Sevlid Hurtić (born 1970) is a Bosnian politician serving as Minister of Human Rights and Refugees since January 2023 as part of the Cabinet of Borjana Krišto. He is the founder and president of the Bosnian-Herzegovinian Greens (BH Greens), as well as a member of the coalition Pokret za državu (Homeland Movement), representing it in the National Assembly of Republika Srpska (RS).

Career 
Hurtić was born in Doboj in 1970, where he finished elementary and secondary education. He completed undergraduate studies in economics in 2015 and obtained a PhD in 2019.

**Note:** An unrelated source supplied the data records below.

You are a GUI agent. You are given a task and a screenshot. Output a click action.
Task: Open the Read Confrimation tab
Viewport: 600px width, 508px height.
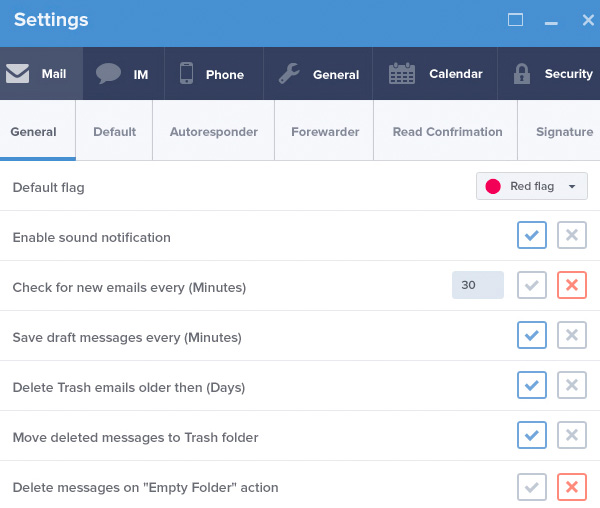pos(447,132)
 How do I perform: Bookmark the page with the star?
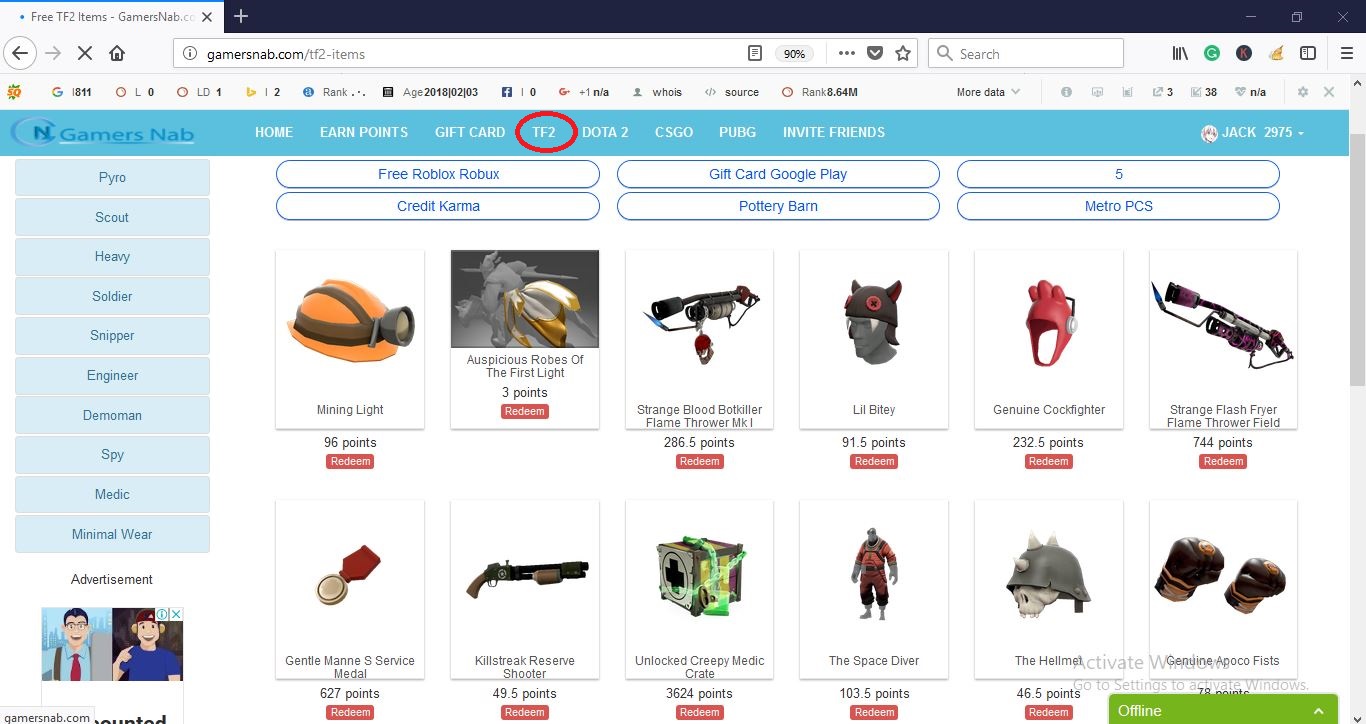pyautogui.click(x=901, y=53)
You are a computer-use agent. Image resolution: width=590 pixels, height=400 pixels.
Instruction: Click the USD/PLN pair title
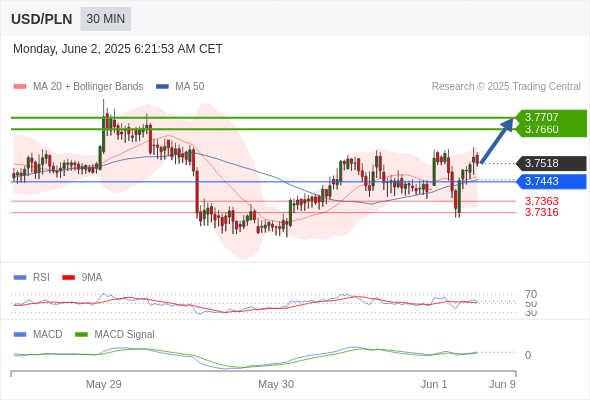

He served as Minister of Commerce and Tourism in the Government of RS. In the 2018 general elections, he filed legal complaints due to receiving exactly zero votes in the voting booths 1 and 2 of the electoral district 5 Doboj, despite party members and others having voted there.

On 11 March 2021, he was elected President of the City Council of Doboj, as a member of the coalition Doboj u srcu (Doboj is in our hearts). The coalition was composed of the Independent List Doboj - Sevlid Hurtić (now BH Greens), DF, SBB, and several independent candidates.

On 11 January 2023, SNSD and SDP suggested him for the position of Minister of Human Rights and Refugees.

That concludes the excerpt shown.